**Problem to solve:** Gather and copy every line below that contains the word "Select".

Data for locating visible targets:
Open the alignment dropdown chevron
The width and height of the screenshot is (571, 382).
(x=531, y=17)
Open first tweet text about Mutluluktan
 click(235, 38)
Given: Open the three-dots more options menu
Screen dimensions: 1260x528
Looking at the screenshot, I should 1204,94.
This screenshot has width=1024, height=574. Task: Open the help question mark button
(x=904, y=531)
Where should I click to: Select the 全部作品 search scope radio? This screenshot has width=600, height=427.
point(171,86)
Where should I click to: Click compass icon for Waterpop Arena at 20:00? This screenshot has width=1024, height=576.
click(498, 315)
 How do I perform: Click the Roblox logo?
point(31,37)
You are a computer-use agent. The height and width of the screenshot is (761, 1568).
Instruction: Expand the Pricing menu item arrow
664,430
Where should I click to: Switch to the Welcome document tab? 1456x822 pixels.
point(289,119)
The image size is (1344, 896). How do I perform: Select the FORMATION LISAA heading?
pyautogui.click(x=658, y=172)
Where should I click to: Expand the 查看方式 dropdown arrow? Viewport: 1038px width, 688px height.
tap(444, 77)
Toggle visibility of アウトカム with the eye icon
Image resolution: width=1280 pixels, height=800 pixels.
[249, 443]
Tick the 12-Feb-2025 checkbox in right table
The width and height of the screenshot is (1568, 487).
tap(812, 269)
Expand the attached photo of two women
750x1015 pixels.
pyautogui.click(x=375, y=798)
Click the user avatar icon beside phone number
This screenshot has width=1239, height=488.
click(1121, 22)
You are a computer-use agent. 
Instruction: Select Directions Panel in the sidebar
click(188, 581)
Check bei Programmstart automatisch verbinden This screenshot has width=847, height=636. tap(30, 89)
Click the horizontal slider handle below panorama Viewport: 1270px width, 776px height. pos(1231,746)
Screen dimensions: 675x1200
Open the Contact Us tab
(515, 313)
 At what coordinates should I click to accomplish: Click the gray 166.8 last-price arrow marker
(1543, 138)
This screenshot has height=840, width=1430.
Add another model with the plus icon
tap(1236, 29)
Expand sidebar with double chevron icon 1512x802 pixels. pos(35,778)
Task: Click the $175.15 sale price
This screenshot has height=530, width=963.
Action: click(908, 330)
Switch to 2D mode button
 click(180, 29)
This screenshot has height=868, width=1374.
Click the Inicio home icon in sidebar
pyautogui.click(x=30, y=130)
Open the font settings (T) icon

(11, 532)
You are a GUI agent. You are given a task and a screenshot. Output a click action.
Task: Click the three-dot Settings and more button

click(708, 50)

**Finished exercise:**
Where should I click to: Select the 全部作品 search scope radio? This screenshot has width=600, height=427.
The image size is (1344, 896). How do I perform: Select the FORMATION LISAA heading?
Instruction: Select Directions Panel in the sidebar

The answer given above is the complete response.